Villagómez Rodríguez dijo que desde la eliminación en 1992 del decreto federal que consideraba a la industria de la masa y la tortilla como “una actividad de interés público”, las autoridades introdujeron una situación “de ley de la selva” en el mercado interno de este alimento, en el que los grandes corporativos harineros serán los que hagan el gran negocio en comparación con los pequeños industriales que venden al día menos de 300 kilogramos.

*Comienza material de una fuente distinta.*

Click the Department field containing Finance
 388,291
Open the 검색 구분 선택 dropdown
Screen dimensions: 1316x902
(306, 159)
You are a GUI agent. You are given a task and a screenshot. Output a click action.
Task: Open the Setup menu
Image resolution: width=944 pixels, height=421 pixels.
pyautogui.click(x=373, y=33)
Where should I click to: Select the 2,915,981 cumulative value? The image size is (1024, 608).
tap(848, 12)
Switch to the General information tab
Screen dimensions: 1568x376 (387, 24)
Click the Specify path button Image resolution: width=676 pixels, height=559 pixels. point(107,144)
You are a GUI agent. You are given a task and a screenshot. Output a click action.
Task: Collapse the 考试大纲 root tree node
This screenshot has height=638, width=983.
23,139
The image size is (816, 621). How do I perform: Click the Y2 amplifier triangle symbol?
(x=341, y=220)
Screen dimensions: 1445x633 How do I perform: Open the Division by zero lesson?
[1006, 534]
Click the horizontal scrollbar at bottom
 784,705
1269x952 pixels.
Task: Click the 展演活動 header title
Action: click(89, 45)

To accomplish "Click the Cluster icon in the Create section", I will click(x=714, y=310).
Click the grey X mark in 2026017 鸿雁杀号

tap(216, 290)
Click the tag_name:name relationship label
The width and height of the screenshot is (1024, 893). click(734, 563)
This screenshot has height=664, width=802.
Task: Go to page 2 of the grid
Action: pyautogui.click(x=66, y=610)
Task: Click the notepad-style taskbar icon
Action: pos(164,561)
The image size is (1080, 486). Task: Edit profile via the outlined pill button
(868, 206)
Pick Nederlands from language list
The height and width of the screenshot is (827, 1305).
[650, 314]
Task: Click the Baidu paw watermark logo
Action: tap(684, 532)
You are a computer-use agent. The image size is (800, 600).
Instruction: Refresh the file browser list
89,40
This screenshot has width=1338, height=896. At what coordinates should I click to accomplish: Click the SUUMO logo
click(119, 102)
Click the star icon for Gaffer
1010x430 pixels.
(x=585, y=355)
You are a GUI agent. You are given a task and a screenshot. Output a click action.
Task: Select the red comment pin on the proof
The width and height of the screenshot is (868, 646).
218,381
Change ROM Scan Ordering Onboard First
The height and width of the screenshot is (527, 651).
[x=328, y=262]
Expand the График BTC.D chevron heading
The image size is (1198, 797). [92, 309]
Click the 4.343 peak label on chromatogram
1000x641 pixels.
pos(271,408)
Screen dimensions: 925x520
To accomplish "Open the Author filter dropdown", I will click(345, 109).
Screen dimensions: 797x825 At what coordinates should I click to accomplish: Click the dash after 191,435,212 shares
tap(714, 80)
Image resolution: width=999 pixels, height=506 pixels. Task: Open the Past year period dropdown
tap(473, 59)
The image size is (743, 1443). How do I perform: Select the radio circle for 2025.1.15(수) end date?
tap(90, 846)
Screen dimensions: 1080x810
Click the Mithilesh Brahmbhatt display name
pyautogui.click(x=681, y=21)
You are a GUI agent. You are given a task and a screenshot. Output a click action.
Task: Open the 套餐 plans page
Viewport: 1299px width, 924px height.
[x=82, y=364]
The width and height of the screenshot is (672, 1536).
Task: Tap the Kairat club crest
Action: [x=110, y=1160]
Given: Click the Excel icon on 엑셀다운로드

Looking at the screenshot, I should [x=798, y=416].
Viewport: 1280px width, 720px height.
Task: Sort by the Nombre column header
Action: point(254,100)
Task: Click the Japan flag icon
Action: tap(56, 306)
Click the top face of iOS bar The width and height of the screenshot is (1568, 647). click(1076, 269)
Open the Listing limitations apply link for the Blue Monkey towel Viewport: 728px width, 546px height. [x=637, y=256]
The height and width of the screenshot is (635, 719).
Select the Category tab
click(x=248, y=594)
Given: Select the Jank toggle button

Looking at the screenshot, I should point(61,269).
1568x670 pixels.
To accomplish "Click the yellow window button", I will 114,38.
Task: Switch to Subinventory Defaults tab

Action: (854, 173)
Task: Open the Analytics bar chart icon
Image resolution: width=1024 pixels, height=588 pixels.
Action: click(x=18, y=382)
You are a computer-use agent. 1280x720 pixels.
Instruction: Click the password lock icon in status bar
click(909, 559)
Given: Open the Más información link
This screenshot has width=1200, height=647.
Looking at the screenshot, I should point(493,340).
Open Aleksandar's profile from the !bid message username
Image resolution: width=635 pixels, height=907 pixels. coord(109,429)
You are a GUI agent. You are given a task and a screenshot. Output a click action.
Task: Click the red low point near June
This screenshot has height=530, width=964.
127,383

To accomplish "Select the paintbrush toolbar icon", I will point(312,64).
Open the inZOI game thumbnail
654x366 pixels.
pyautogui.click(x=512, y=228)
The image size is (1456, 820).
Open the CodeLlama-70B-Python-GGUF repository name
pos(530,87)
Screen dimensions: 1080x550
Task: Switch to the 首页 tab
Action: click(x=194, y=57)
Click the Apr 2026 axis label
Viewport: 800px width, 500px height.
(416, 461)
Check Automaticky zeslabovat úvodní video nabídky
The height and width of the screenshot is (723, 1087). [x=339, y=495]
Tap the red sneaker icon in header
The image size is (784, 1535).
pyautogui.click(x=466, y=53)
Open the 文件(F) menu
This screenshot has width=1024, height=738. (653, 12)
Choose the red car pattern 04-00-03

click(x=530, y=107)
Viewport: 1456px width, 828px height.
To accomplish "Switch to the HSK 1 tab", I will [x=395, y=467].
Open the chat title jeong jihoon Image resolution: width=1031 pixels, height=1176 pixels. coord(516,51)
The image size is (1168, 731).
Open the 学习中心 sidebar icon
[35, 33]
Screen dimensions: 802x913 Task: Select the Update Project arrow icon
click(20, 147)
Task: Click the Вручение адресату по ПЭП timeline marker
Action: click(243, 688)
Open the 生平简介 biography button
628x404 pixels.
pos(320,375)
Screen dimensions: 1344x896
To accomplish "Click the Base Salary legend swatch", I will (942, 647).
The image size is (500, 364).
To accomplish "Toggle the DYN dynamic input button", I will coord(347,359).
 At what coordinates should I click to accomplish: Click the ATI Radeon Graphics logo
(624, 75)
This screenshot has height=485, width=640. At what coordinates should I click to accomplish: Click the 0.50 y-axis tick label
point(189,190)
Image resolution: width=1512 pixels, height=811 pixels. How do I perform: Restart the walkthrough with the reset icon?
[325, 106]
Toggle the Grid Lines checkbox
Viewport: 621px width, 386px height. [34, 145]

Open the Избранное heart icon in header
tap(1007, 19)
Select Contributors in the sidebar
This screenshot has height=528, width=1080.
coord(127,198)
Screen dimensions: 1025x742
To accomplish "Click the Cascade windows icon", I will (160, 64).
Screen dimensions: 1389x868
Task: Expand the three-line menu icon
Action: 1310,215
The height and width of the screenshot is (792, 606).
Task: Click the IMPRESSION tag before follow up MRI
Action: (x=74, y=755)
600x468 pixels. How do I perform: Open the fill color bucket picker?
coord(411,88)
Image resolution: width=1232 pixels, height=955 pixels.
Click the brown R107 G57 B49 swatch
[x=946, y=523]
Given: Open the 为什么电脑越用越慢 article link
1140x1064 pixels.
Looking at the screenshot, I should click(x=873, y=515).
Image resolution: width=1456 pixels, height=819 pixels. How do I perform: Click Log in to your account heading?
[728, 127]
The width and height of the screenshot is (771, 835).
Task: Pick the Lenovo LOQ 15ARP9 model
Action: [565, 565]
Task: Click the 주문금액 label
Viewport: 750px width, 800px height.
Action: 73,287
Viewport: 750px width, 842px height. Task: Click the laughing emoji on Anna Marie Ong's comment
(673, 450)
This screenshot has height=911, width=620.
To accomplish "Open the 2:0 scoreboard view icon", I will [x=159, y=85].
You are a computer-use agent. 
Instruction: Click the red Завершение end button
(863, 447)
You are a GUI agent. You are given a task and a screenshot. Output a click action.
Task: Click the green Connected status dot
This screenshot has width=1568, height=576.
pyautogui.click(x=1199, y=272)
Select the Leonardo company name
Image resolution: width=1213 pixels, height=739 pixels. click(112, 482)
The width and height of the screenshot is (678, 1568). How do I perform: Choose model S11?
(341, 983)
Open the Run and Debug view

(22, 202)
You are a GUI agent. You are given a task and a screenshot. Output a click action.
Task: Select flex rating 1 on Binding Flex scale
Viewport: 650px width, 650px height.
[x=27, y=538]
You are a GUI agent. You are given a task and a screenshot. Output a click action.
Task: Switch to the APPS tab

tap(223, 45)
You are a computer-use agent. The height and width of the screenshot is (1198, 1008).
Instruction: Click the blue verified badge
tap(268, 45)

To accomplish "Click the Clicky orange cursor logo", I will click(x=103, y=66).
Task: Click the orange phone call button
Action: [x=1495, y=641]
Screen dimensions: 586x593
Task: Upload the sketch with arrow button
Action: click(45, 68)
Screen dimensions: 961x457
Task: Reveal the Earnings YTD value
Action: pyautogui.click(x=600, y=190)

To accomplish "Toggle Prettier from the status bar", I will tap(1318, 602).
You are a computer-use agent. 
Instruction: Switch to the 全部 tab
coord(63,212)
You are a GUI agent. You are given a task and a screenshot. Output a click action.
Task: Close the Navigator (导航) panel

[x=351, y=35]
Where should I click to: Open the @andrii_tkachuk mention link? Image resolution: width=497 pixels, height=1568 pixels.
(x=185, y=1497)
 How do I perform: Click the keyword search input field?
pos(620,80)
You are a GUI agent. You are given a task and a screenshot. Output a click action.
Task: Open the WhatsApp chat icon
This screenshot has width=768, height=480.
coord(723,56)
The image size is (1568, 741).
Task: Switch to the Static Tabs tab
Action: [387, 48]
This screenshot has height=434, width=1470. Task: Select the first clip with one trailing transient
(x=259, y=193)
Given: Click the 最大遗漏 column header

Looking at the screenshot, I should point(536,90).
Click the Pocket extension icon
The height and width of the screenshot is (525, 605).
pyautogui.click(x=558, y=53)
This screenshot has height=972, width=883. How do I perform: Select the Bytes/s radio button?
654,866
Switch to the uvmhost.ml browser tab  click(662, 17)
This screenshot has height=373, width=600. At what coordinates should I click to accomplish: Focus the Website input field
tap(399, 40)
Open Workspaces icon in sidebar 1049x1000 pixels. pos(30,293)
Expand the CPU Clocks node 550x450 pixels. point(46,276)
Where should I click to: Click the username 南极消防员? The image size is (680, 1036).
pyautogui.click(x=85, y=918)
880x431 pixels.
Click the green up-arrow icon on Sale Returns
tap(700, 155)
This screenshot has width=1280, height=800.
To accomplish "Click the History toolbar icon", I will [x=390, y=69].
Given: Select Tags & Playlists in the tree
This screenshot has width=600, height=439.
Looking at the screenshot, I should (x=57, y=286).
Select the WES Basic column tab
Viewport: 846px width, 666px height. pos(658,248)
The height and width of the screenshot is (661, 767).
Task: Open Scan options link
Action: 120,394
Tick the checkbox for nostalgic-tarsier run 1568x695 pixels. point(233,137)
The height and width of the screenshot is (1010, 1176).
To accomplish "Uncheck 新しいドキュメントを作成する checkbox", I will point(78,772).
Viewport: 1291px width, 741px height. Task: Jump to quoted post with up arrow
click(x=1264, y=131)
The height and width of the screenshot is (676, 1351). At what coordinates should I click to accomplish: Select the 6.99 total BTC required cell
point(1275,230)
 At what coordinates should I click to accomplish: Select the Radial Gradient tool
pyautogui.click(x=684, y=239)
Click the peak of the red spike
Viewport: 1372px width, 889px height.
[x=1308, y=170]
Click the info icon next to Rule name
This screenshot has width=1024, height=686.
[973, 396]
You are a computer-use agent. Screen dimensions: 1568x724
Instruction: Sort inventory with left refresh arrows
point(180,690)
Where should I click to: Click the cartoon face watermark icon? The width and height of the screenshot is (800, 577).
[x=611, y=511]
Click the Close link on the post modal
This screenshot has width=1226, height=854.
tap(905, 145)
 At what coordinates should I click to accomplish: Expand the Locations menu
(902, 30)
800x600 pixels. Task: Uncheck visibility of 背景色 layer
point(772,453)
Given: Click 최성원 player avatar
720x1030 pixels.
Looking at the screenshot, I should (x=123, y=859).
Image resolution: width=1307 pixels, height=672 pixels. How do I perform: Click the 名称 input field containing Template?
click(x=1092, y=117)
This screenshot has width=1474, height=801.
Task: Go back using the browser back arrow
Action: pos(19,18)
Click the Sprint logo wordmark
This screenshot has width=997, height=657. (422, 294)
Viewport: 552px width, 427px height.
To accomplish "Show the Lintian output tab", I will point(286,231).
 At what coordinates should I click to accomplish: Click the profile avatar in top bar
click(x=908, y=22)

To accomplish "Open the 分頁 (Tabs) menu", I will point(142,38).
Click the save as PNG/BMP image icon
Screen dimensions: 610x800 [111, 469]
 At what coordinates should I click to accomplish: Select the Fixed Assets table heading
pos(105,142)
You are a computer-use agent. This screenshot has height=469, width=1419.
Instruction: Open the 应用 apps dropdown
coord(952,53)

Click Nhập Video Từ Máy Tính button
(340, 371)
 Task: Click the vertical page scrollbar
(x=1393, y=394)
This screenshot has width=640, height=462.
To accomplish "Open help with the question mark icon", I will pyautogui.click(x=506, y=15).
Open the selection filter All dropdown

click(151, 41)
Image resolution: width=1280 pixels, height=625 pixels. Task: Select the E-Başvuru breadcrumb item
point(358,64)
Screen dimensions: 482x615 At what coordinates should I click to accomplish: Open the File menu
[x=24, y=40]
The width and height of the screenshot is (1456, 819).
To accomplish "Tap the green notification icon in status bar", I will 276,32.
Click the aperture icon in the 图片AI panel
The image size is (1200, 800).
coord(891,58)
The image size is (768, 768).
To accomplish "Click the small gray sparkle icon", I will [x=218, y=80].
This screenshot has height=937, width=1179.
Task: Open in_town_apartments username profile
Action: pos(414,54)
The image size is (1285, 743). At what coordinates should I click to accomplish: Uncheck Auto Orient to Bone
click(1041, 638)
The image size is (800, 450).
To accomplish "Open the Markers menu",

Subrayó que tan no le interesa al Gobierno el interés del consumidor de tortillas, que éste, en la inmensa mayoría, ni cuenta se da por qué cada vez este alimento pierde cada día su identidad original por los motivos ya expuestos.
Un mercado pulverizado
A propósito de los recientes aumentos de precios en los expendios, dijo que esto fue una respuesta obligada de los pequeños industriales, los que por razones obvias no pueden competir con los precios de los supermercados y de las grandes corporaciones del mercado harinero.
PARA SABER
Una investigación del Grupo Maseca reveló que el consumo de tortillas bajó de 90 kilogramos al año por habitante en 1996, a 70 kilogramos en 2006, lo que supone una disminución de 23 por ciento. Entre las causas de este fenómeno está que hay diversas modalidades de harinas para el consumidor, como panes y barritas de varios cereales.
TELÓN DE FONDO
Justifican alza
En días pasados algunos expendios aumentaron el precio de la tortilla de por lo menos un peso el kilogramo, sobre los nueve o 10 pesos en que se cotiza este producto en la Zona Metropolitana de Guadalajara y el resto de Jalisco.
De acuerdo con los industriales de la tortilla, desde 2007 no se han hecho ajustes al precio de este alimento al consumidor, y por ello “ya se resienten seriamente los impactos inflacionarios de varios insumos, como maíz, harina y energéticos, además de los servicios de agua y mano de obra”.
Sin embargo, el delegado de la Secretaría de Economía, Roberto Fernández Silva, afirmó que en promedio, el precio de la tortilla en Jalisco se oferta en poco más de nueve pesos el kilogramo, lo que se explica en gran parte por la estabilidad del precio del maíz y la disponibilidad del grano.
Además, diversos sectores han señalado que el alza al precio de la tortilla no se justifica.